The problem of “money” in politics – the real problem – is not limited to strictly illegal aspects. It also distorts the essential democratic principle that our government should be “of, by and for” the people. Consider that among the 535 federal legislators, roughly a third of them are millionaires. This is in a country with a median income, according to the 2004 U.S. Census, of around $45,000, and in which approximately 2.5 million people – less than 1 percent of the population – are millionaires.
So if our government is neither “of” nor “by” the vast majority of the people, in the economic sense, then to what degree do you suppose it is “for” the people? I can’t believe that the same sort of asinine, fates-to-the-wind approach that has thus far dominated Medicare/Medicaid reform legislation would fly if anyone voting on it might conceivably need to depend on it in their own sunset years.

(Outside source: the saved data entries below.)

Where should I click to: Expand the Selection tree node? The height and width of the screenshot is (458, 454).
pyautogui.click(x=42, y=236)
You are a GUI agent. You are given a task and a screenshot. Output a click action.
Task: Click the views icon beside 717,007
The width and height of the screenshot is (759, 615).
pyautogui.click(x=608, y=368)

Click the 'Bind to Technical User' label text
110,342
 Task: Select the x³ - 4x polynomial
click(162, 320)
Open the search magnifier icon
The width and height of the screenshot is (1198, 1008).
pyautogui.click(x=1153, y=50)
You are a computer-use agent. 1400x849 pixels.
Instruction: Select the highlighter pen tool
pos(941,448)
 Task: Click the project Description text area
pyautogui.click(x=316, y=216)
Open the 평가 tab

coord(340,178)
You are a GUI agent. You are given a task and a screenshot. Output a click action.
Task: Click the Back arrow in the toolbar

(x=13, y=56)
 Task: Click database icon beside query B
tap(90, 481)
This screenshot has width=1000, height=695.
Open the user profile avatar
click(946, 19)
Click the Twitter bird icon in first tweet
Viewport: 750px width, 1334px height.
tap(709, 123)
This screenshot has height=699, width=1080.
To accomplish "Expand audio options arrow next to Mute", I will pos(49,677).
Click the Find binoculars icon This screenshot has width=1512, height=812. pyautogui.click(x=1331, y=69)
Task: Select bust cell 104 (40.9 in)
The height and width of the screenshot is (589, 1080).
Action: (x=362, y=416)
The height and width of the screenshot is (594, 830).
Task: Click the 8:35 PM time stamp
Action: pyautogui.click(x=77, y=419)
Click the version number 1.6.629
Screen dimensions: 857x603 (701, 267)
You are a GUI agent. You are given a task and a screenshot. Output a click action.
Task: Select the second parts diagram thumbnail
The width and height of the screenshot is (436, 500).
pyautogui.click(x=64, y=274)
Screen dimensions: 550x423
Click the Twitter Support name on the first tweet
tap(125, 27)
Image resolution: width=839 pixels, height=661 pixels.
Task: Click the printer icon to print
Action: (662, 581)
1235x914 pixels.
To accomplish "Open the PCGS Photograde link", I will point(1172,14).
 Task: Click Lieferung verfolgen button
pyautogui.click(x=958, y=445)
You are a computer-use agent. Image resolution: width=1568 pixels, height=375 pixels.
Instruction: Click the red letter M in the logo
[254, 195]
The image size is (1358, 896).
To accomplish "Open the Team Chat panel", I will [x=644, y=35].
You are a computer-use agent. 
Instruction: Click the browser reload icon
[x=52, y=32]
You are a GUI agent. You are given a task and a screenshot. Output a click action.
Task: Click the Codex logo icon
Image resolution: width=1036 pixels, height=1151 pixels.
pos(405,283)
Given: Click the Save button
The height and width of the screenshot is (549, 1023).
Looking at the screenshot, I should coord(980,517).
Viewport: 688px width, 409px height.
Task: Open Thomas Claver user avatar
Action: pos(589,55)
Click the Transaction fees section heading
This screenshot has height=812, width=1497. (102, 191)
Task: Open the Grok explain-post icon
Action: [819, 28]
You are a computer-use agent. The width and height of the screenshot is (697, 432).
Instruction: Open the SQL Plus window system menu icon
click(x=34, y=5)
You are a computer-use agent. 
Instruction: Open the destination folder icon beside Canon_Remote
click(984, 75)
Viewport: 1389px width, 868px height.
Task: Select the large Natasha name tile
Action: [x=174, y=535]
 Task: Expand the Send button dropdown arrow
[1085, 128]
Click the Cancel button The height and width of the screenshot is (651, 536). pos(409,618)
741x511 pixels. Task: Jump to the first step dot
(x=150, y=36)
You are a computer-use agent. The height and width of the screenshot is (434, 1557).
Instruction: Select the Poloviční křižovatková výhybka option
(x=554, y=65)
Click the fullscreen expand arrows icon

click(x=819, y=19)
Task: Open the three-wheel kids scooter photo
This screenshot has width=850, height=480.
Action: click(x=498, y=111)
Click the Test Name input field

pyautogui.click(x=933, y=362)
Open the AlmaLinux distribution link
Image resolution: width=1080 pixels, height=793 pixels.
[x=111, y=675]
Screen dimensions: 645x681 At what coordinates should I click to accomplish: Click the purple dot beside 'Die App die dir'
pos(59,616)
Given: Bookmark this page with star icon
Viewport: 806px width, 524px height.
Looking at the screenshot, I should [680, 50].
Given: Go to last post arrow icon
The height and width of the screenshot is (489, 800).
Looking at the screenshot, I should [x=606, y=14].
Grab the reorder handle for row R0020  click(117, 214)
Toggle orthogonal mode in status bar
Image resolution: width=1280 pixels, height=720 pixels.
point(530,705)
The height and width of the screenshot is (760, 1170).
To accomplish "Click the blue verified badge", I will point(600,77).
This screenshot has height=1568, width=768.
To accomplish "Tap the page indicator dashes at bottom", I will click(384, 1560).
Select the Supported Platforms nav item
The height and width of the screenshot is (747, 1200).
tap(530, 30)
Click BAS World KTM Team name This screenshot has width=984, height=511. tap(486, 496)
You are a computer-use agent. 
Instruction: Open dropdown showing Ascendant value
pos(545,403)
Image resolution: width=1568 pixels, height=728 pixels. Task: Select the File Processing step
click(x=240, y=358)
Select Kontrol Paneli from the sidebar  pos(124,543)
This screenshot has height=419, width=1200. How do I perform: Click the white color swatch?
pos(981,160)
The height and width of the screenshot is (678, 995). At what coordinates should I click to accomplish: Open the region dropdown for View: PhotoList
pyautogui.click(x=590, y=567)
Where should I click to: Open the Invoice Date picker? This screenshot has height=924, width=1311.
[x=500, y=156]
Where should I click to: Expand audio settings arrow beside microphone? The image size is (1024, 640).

The same goes for the Social Security crapshoot: Given the assured comfort of our legislators’ own retirements, to what degree can we expect them to engineer a genuinely better safety net? As it is, they seem to approach it as what it inevitably is to their own pocketbooks: a tax nuisance.
Admittedly, this may be approaching sour grapes. I’m unlikely to break into the ruling class anytime this year, and the fact that none of my congressmen have personal histories mirroring my own may be causing some bias. But of any officials who happen to list me among their constituents, I can’t fathom one who literally represents my actual interests.
Without turning this into one of the megalomaniacal diary entries columnists are known for, suffice it to say I do not earn upwards of $250,000 a year, I do not own controlling stock in any corporation and do not hold sway over any significant portion of my community. I am not particularly susceptible to any of the “moral issues” pleas, and hence do not appear on any relevant cold-call lists. In short, I am on no one’s radar – with the possible exception of the National Security Agency, whose agents I have probably been boring to death with my once-a-month phone call to my Nana in Zurich.
Anyway, my point is that I am so unconnected as to be not even worth pandering to. And I am not alone.
The Russ Feingolds, John Conyerses and John McCains of the legislature twinkle like satellites in the ether, offering an occasional glimpse of integrity, ingenuity and possibility; but they are far beyond my voting district, and the best I can offer them is a meager contribution. Here at home, when the ballot box wheels around this November, it will most likely be another case of the devil I know.
Ryan McGeeney is a senior majoring in political science.